[Begin Extracted information]

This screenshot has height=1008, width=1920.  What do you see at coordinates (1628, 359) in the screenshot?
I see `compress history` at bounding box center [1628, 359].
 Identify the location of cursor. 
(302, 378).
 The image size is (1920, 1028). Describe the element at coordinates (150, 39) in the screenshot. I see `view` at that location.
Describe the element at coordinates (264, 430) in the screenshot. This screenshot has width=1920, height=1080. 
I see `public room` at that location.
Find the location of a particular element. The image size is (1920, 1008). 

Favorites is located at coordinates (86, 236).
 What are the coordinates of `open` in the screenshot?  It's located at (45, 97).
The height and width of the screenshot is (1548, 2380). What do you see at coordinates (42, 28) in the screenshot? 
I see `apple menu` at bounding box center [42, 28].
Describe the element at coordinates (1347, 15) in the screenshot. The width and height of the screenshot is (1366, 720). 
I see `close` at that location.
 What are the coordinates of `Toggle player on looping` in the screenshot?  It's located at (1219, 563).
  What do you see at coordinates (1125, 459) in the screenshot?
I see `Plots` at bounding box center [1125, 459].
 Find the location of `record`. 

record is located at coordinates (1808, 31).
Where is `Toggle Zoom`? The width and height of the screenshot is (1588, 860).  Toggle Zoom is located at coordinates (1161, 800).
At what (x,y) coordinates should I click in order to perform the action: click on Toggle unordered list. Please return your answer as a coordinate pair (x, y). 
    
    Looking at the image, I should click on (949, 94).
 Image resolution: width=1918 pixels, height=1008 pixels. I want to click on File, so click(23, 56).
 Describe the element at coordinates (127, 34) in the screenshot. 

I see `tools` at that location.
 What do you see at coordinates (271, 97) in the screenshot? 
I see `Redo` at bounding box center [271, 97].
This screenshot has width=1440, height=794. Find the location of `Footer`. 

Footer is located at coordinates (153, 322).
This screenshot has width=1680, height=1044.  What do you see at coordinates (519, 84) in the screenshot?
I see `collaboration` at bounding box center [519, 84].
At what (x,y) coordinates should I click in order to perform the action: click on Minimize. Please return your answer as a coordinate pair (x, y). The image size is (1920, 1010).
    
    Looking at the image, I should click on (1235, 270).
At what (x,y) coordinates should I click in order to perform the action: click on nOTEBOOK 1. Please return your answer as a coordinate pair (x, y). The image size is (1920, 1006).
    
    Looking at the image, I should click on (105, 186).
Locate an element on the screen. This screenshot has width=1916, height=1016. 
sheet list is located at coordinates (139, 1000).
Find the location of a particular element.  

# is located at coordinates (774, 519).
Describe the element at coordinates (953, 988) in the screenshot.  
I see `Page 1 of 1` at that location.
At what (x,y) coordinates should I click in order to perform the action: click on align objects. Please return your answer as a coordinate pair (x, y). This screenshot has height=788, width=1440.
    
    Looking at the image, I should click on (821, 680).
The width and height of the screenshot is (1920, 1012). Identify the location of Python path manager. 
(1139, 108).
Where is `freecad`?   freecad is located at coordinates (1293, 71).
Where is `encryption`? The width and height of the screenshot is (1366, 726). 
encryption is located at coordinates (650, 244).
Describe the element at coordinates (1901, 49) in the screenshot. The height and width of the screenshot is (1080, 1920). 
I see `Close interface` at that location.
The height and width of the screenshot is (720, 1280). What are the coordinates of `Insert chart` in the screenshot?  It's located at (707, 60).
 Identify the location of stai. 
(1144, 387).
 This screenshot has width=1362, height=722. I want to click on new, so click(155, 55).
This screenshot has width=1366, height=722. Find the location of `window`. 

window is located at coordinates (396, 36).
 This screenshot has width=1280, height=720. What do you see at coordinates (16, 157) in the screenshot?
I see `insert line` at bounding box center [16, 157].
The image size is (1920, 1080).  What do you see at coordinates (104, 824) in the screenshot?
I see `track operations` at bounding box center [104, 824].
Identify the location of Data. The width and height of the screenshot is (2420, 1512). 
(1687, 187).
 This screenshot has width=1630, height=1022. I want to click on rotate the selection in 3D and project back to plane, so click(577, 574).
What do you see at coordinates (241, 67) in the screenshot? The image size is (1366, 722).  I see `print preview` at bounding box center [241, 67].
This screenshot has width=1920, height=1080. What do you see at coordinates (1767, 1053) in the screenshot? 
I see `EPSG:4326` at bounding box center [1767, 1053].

[End Extracted information]

**Prompt**: Locate every line in the records above that contains the word "Identify", and copy each such line. Case counts.

**Solution for this exercise**:
 Identify the location of cursor. 
The width and height of the screenshot is (1920, 1012). Identify the location of Python path manager. 
 Identify the location of stai. 
Identify the location of Data. The width and height of the screenshot is (2420, 1512). 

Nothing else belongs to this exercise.